Exercise brief:
Your task is to give the number of lines below that contain "computer". Give no other text.

Saved entries:
((
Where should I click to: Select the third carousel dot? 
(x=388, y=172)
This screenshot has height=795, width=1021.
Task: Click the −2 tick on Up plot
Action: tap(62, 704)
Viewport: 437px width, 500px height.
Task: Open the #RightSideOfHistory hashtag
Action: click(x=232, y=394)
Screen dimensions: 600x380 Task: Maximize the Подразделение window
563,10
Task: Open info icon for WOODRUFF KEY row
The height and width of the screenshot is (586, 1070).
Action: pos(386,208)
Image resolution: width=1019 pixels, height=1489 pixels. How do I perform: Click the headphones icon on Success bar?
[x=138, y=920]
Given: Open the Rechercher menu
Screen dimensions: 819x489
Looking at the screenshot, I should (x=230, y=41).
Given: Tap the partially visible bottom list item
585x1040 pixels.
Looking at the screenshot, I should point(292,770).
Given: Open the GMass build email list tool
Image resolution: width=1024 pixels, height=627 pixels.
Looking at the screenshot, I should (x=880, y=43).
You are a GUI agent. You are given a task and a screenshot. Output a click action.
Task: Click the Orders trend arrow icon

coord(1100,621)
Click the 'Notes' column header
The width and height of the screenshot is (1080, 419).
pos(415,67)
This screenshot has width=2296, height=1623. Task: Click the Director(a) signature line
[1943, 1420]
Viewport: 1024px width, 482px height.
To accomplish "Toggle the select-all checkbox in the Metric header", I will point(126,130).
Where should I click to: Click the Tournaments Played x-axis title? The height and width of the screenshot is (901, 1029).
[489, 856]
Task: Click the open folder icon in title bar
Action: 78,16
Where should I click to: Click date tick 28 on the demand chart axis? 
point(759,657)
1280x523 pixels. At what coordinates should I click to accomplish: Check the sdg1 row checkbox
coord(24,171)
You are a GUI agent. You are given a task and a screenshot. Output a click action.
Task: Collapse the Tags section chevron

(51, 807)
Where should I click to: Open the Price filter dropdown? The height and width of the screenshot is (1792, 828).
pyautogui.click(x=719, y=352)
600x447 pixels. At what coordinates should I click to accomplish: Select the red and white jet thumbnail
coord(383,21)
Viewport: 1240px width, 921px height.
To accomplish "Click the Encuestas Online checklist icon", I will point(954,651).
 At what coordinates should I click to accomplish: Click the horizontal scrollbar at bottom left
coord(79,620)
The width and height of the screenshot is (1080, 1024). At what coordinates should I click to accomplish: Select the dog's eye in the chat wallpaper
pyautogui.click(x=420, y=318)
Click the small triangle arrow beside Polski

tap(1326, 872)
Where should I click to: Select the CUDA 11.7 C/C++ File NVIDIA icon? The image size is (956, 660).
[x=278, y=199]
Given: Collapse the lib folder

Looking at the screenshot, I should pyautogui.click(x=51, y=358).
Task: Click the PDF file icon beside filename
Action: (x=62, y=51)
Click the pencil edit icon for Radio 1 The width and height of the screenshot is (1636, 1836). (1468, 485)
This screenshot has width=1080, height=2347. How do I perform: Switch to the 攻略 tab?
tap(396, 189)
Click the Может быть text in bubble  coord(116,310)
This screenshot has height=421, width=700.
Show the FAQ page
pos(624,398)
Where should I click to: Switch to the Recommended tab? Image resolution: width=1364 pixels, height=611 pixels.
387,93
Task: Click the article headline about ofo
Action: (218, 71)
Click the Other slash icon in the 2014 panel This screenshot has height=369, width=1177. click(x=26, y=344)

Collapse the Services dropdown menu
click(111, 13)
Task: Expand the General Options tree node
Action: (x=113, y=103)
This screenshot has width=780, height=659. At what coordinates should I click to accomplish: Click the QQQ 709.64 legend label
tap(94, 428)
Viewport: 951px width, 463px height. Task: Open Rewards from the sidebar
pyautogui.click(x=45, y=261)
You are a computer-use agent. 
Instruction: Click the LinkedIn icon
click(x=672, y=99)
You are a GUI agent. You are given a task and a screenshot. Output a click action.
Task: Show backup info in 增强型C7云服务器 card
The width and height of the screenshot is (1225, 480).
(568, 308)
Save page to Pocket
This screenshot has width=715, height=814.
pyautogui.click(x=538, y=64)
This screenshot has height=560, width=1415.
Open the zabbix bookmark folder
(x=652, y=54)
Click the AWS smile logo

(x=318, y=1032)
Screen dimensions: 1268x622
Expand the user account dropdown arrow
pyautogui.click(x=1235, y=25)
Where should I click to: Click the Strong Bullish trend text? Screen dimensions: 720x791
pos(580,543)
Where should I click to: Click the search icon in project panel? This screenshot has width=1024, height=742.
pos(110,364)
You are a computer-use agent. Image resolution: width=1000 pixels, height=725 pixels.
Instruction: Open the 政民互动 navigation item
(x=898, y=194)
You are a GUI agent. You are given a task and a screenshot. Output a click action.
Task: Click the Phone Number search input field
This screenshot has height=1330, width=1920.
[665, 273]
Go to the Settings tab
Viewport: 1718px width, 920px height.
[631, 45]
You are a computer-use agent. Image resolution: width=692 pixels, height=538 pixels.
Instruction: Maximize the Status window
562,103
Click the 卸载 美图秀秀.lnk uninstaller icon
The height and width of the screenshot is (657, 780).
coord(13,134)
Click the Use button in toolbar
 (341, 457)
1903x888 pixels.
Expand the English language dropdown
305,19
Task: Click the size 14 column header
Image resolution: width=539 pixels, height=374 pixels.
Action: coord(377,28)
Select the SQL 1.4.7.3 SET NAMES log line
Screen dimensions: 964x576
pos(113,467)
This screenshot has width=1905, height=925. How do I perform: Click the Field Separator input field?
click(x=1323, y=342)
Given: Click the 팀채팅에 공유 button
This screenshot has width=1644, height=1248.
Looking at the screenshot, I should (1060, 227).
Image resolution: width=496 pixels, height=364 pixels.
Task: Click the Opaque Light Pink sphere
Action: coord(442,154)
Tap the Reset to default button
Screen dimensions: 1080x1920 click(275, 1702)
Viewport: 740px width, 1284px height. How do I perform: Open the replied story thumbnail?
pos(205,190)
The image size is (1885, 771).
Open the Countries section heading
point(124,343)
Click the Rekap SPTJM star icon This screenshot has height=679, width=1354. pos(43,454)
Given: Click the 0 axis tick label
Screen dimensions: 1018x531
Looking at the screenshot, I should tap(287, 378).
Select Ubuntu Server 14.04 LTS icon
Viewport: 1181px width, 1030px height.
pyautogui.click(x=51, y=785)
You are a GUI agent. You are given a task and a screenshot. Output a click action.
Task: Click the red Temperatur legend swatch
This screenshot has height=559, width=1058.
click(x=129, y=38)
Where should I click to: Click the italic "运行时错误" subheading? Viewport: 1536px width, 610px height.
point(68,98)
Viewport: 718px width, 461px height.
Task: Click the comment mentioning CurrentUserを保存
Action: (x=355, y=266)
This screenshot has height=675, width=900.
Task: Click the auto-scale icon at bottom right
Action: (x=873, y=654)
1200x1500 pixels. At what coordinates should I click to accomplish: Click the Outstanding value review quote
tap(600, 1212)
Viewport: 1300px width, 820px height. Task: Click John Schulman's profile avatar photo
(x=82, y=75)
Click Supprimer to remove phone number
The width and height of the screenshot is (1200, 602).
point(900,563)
))
Written response:
3